**What to produce:**
Having found the line that holds "Click the НАСТРОИТЬ", give that line and all lines after it again, word for word, through the end of the data below.

Stored items:
————

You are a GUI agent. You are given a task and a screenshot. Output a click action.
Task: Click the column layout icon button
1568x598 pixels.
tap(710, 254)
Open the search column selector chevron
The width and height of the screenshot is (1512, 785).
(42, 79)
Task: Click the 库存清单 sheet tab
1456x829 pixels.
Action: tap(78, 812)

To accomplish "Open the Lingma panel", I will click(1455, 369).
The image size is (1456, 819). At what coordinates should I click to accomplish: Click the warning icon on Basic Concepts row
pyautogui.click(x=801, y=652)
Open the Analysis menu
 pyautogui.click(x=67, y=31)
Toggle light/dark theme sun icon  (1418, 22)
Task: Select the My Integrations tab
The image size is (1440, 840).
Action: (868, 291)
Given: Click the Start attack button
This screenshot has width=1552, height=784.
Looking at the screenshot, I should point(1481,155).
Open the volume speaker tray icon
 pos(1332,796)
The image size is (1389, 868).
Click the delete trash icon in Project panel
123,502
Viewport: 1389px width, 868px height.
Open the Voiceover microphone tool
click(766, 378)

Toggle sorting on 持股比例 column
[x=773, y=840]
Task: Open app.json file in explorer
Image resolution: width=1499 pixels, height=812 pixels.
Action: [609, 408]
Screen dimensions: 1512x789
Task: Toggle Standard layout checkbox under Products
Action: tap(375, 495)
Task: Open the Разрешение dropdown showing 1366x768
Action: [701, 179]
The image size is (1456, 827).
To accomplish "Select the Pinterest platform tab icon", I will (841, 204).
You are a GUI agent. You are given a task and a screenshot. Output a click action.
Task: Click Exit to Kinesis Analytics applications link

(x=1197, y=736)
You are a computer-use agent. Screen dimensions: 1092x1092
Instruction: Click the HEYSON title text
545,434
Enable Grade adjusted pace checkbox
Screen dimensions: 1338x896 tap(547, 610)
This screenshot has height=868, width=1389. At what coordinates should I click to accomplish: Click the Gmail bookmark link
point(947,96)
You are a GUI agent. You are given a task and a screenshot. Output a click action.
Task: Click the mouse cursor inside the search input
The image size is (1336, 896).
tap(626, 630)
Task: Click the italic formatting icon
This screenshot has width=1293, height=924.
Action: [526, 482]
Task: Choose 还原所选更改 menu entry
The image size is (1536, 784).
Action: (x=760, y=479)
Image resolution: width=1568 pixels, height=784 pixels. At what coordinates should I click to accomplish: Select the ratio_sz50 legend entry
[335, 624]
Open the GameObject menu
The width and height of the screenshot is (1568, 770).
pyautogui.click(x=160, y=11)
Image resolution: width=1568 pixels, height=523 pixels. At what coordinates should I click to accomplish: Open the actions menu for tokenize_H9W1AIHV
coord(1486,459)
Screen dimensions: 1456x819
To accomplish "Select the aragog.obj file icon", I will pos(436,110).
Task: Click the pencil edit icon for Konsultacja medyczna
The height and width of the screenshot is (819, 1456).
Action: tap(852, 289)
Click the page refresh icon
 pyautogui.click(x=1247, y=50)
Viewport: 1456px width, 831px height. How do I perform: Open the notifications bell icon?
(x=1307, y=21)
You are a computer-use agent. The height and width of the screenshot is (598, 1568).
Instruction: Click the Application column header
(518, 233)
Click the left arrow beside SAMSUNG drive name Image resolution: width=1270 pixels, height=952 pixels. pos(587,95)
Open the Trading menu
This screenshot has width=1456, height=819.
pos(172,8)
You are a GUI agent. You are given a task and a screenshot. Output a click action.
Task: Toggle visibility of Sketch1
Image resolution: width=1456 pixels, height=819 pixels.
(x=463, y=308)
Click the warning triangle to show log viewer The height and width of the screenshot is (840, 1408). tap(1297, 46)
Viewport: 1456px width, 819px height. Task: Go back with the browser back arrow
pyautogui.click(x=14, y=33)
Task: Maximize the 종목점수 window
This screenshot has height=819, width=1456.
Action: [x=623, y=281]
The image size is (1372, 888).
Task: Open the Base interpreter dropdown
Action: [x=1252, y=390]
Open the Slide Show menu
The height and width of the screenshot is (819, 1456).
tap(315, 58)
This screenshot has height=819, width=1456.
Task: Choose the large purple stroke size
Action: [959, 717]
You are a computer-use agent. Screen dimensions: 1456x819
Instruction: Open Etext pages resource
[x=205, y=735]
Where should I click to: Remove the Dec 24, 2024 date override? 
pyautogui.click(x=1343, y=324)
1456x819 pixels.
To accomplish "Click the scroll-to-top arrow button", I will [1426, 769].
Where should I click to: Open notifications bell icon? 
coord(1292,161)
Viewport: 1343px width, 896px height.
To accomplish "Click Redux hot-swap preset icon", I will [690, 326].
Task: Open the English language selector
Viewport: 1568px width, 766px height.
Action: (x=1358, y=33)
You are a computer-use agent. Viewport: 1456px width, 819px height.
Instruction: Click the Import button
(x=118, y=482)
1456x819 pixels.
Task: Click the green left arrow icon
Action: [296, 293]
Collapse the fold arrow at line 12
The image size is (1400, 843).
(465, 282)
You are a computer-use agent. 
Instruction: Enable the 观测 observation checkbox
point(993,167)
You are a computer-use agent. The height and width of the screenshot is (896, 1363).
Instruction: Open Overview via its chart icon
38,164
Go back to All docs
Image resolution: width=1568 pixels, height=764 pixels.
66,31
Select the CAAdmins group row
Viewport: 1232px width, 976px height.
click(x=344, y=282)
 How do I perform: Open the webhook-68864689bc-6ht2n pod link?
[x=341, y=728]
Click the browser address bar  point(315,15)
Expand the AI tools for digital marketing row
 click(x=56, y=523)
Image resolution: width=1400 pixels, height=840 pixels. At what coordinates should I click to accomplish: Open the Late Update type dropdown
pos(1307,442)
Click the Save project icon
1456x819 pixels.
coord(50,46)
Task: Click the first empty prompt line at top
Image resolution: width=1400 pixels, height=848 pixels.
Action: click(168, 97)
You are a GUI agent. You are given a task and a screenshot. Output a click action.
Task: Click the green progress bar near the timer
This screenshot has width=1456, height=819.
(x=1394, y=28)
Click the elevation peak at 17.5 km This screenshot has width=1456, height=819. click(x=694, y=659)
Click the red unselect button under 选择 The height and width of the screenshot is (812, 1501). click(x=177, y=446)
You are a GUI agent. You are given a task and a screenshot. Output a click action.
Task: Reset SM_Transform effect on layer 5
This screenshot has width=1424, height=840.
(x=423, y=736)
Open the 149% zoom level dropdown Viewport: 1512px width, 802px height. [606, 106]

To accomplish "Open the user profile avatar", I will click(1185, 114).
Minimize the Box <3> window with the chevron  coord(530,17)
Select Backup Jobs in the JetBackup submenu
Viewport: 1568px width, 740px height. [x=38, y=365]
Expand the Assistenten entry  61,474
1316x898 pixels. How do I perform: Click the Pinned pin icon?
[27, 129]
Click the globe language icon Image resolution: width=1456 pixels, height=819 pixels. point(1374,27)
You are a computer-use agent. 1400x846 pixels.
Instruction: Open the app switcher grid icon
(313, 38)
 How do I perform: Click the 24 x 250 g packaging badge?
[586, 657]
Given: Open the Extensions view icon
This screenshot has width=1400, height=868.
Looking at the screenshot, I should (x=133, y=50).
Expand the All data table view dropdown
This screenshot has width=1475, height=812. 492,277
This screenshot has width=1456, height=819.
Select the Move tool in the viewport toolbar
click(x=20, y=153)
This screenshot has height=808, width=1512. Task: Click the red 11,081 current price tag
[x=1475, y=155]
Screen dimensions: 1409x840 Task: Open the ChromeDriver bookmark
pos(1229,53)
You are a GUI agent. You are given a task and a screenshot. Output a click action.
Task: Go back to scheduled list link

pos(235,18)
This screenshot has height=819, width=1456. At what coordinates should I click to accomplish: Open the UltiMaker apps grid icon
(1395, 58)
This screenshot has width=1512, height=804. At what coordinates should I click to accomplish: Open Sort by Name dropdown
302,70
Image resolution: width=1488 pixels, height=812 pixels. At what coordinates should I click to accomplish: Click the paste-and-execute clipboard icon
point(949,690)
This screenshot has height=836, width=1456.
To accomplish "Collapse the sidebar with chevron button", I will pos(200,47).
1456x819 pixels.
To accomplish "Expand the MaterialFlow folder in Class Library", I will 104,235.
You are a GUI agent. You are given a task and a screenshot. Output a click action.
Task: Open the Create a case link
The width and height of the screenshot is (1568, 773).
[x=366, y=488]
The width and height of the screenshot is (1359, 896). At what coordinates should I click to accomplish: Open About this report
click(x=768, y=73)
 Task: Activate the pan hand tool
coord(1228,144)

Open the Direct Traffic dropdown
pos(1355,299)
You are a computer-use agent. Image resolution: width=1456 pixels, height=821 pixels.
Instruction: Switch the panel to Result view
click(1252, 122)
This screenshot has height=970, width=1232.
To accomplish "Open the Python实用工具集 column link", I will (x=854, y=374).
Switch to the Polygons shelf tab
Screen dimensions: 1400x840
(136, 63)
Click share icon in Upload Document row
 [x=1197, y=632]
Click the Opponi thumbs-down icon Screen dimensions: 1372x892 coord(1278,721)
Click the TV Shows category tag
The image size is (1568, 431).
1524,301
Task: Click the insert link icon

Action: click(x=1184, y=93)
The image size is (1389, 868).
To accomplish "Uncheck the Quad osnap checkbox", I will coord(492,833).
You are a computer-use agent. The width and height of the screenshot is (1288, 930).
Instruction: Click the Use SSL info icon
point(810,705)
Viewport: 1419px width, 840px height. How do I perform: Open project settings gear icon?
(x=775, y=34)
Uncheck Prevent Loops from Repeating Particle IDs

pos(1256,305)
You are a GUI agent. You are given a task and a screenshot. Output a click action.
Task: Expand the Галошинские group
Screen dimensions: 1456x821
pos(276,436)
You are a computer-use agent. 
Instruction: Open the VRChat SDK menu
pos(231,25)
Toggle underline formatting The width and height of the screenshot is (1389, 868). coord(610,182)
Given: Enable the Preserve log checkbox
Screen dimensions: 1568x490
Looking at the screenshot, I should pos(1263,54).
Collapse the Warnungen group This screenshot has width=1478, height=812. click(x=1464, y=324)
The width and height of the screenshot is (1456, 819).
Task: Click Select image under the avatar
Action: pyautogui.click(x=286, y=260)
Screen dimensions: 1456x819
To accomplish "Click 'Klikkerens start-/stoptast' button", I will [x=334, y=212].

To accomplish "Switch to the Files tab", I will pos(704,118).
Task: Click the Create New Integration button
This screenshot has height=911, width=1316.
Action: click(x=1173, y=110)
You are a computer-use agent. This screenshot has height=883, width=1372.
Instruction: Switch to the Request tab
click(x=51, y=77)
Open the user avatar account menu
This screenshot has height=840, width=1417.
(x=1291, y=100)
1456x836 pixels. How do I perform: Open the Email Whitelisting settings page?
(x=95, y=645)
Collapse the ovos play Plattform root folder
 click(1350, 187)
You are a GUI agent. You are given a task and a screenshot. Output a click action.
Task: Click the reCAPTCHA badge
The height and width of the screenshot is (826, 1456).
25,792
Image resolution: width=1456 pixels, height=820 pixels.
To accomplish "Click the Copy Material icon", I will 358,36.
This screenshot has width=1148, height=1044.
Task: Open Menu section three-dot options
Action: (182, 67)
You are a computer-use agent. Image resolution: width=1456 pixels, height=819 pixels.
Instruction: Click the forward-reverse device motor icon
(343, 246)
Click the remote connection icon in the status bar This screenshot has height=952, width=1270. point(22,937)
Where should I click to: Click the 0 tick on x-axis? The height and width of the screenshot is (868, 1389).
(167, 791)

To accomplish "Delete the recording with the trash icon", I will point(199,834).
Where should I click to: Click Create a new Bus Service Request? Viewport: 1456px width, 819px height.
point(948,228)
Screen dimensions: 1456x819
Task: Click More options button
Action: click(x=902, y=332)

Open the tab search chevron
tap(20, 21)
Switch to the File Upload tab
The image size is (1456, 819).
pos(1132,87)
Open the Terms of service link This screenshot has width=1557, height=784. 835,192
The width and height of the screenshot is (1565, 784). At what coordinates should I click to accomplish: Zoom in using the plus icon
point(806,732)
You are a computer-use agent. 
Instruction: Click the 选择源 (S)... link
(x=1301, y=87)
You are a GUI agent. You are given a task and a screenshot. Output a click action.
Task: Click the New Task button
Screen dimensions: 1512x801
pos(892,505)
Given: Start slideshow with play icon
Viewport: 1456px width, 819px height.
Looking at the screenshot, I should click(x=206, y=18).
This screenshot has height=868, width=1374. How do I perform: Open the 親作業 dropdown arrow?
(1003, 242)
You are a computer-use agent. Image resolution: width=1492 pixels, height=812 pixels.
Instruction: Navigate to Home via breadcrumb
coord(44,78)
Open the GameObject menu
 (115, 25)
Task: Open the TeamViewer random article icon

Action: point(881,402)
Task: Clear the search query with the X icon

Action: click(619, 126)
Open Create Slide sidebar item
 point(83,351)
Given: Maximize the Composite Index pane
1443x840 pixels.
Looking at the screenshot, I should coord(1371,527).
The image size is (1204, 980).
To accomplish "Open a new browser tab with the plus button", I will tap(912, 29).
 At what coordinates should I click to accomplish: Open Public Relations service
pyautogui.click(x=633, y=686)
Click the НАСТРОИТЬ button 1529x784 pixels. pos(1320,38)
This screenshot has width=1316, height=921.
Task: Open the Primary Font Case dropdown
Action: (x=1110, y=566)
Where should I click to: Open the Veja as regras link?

————

**Solved problem:**
Click the НАСТРОИТЬ button 1529x784 pixels. pos(1320,38)
This screenshot has width=1316, height=921.
Task: Open the Primary Font Case dropdown
Action: (x=1110, y=566)
Where should I click to: Open the Veja as regras link?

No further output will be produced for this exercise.